What you need to do. From the line containing "[Suchen] (107, 42)" through the last line of the entries, output the text exactly. Pictures stay out.

[Material for this task]

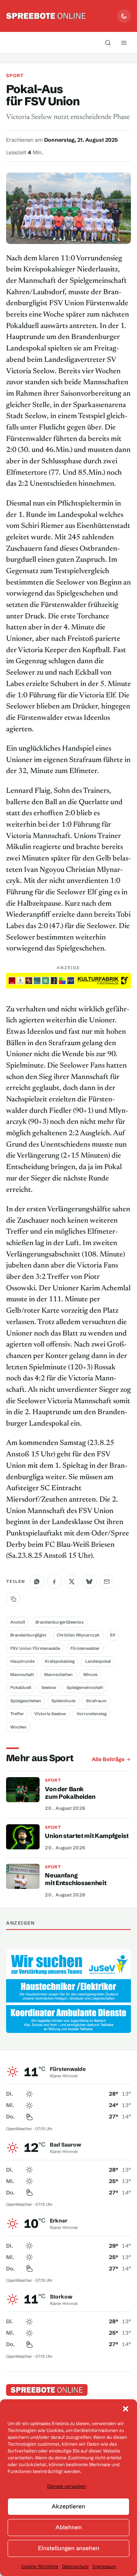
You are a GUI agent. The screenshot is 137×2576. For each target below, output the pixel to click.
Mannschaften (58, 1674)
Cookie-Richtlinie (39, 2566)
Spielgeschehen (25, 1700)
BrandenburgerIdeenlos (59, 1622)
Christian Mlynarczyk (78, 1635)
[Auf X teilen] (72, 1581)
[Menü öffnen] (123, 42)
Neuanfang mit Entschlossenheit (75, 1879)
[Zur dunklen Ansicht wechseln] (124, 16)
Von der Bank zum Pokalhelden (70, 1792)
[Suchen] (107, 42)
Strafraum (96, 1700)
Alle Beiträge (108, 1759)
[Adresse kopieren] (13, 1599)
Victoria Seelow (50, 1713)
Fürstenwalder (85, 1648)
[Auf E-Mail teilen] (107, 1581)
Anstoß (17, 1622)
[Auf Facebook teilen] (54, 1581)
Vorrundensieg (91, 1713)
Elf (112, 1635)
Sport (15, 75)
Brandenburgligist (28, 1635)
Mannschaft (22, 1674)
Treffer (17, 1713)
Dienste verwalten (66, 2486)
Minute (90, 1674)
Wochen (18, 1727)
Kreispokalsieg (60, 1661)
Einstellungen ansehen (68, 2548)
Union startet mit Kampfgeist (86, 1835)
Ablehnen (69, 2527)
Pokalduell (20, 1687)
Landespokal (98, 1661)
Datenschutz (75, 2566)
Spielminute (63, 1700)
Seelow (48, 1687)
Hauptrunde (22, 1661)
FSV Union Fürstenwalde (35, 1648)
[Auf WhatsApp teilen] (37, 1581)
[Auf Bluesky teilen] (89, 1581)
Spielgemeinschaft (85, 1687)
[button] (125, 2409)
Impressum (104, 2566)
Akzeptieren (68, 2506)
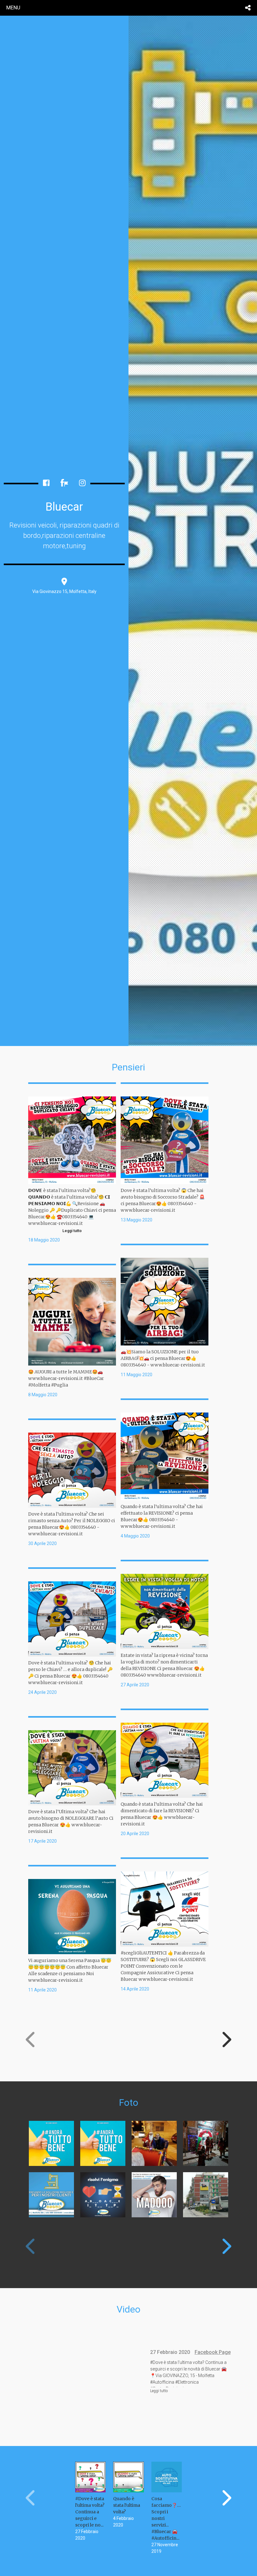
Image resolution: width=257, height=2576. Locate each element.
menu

[/Material for this task]

Exercise output.
[Suchen] (107, 42)
Strafraum (96, 1700)
Alle Beiträge (108, 1759)
[Adresse kopieren] (13, 1599)
Victoria Seelow (50, 1713)
Fürstenwalder (85, 1648)
[Auf E-Mail teilen] (107, 1581)
Anstoß (17, 1622)
[Auf Facebook teilen] (54, 1581)
Vorrundensieg (91, 1713)
Elf (112, 1635)
Sport (15, 75)
Brandenburgligist (28, 1635)
Mannschaft (22, 1674)
Treffer (17, 1713)
Dienste verwalten (66, 2486)
Minute (90, 1674)
Wochen (18, 1727)
Kreispokalsieg (60, 1661)
Einstellungen ansehen (68, 2548)
Union startet mit Kampfgeist (86, 1835)
Ablehnen (69, 2527)
Pokalduell (20, 1687)
Landespokal (98, 1661)
Datenschutz (75, 2566)
Spielminute (63, 1700)
Seelow (48, 1687)
Hauptrunde (22, 1661)
FSV Union Fürstenwalde (35, 1648)
[Auf WhatsApp teilen] (37, 1581)
[Auf Bluesky teilen] (89, 1581)
Spielgemeinschaft (85, 1687)
[button] (125, 2409)
Impressum (104, 2566)
Akzeptieren (68, 2506)
Image resolution: width=257, height=2576. Locate each element.
menu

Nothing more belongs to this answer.